Seguimos sus pasos un viernes al medio día. La acera es una cuerda floja y no soy equilibrista. La luz me ciega. No escuchó lo que me gritan. Me muerdo los labios. Mi amigo me agarra de la mano y me hala hacia el abismo. Cierro los ojos. Espero el golpe certero del camión que avisté. Grito. Escucho los insultos de los conductores y el bramido del tipo que no me suelta. Una vez en tierra firme, levanto los brazos como lo hizo ella y repaso. Tomamos dirección norte y la buscamos entre cientos que nos ven sin mirarnos.

Dos hombres entretenidos en desarmar decenas de celulares nos saludan sin levantar los ojos de su presa. El que busca hilos de cobre entre mangueras de plástico dice que caminemos sin miedo porque nos están cuidando. Entre los doce que forman un círculo a la espera de que ruede el bazuco hay una chica que se parece a ella; cuando se siente observada, me devuelve una mirada sin picardía. Los que juegan cartas nos siguen de reojo y los que rellenan las cazoletas de las pipas resuellan a nuestro paso. Entre los agolpados frente al televisor tampoco está ella. Los observo alelados mirando otra realidad a través de la pantalla: pieles teñidas de hollín, pechos secos, espaldas cicatrizadas, uñas partidas. Una mujer mueve la perilla hasta encontrar una telenovela. Todos la aplauden. Un chico afila una navaja. A punto de llegar al final del pasillo un hombre desdentado nos dice que nos están pensando.

Una semana después escucho la voz del forense. Me habla el domingo 23 de marzo, a veinticuatro horas de que una explosión matara a cuatro indigentes en el centro de Medellín. Confirma que en las neveras de la morgue están los cuatro cuerpos. Él le tomó las huellas al que cargaba el explosivo. El arma le destruyó el abdomen, el pecho y una mano. A los otros tres los mató la onda y la metralla. Después de un silencio, dice que están en buenas condiciones para ser identificados pero que nadie se ha interesado. Al final, informa que los cuatro son varones.

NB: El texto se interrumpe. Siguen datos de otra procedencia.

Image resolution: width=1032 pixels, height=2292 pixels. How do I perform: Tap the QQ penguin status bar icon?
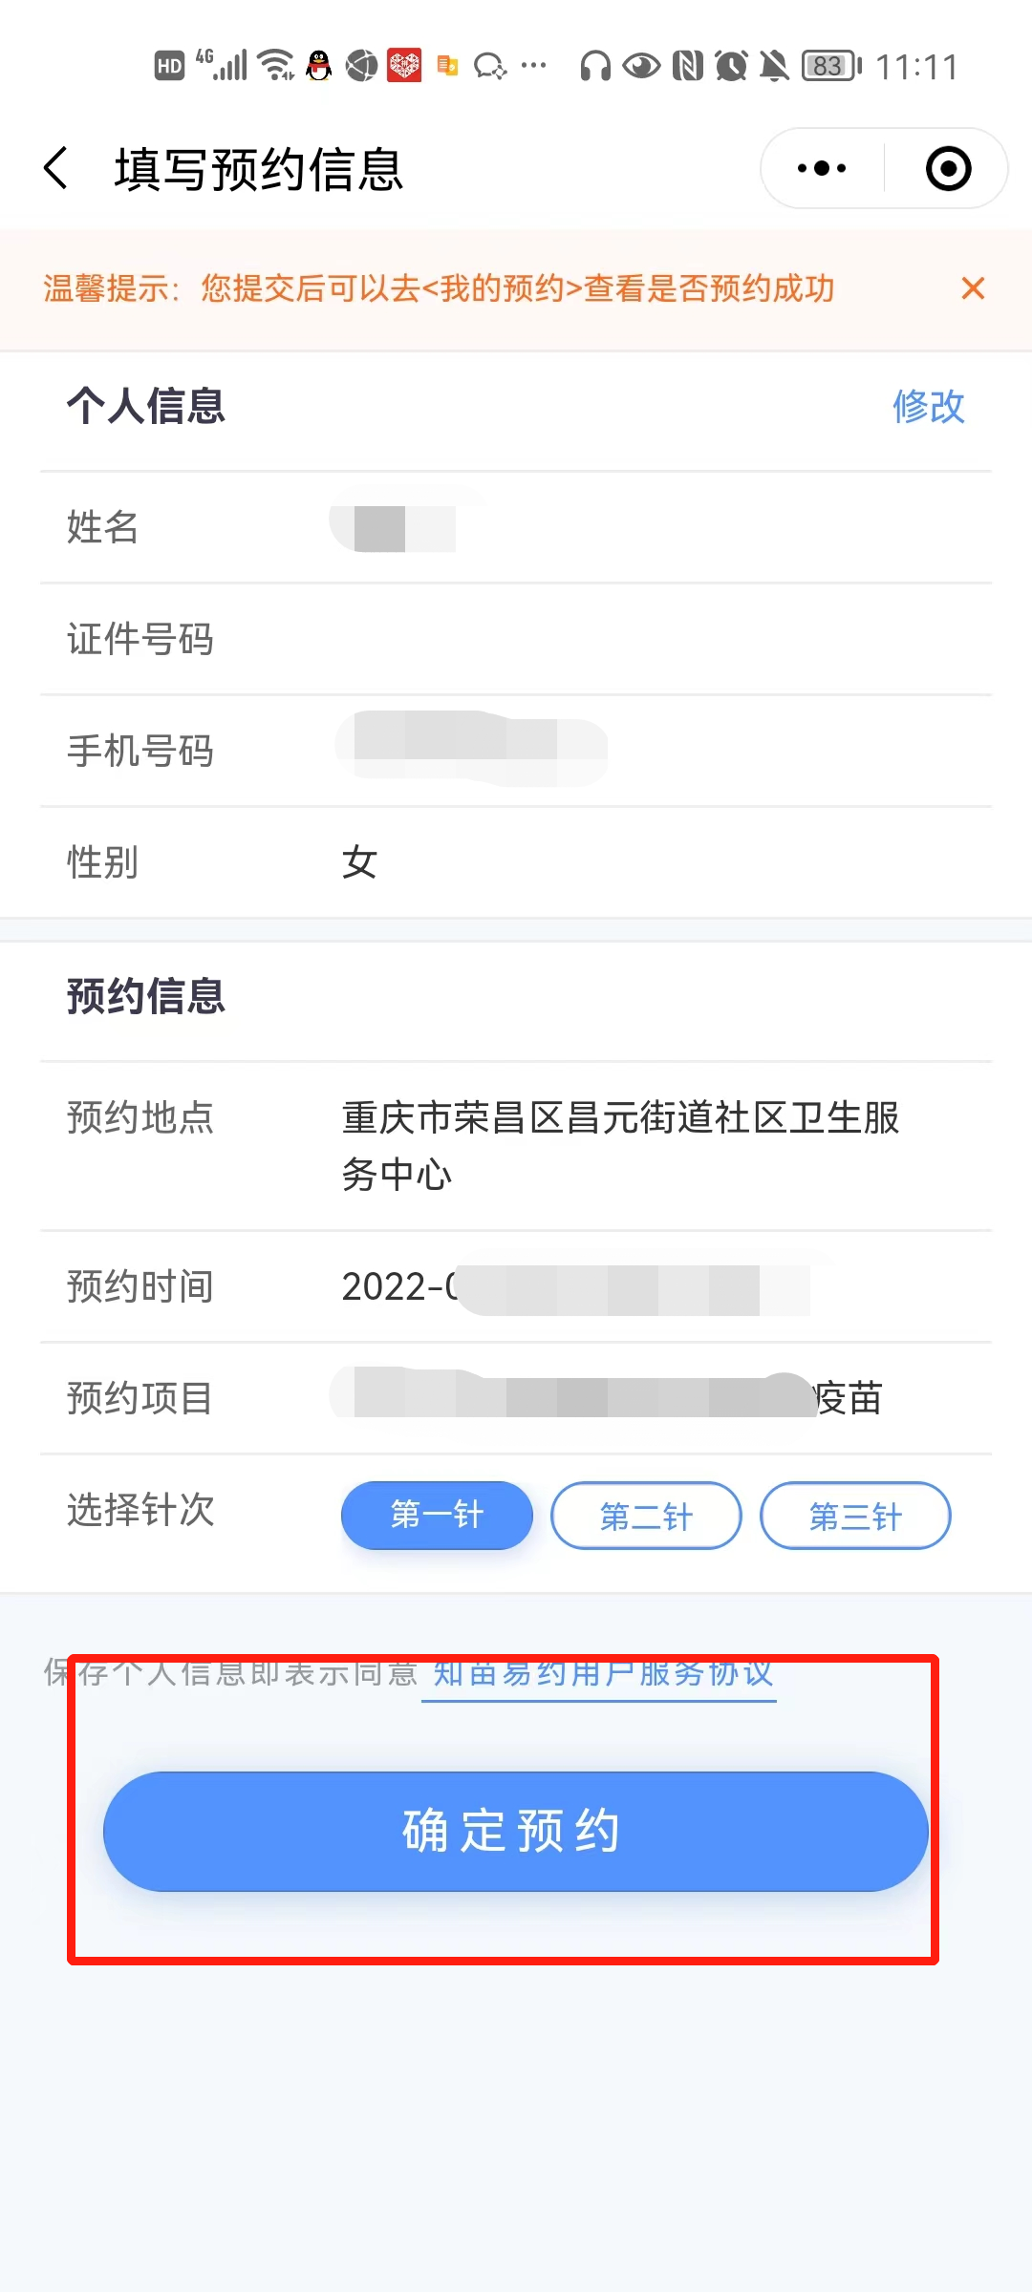[319, 66]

Busco a mi amigo para decirle que la reina coronada con plásticos tampoco está en la morgue. Cuelga sin hablar. Se duele al suponer que su niña sigue deambulando en esta ciudad sin entrañas. Medellín le negó compasión en el sufrimiento, la condenó al inframundo donde no hay morada posible, la expulsó de la vida para no ver el rostro de su propio fracaso como sociedad, le mandó balas porque la desprecia viva, y no pregunta su nombre, ni el de los tres mil indigentes que sobreviven aquí,  porque cuando muera no tendrá por quién llorar.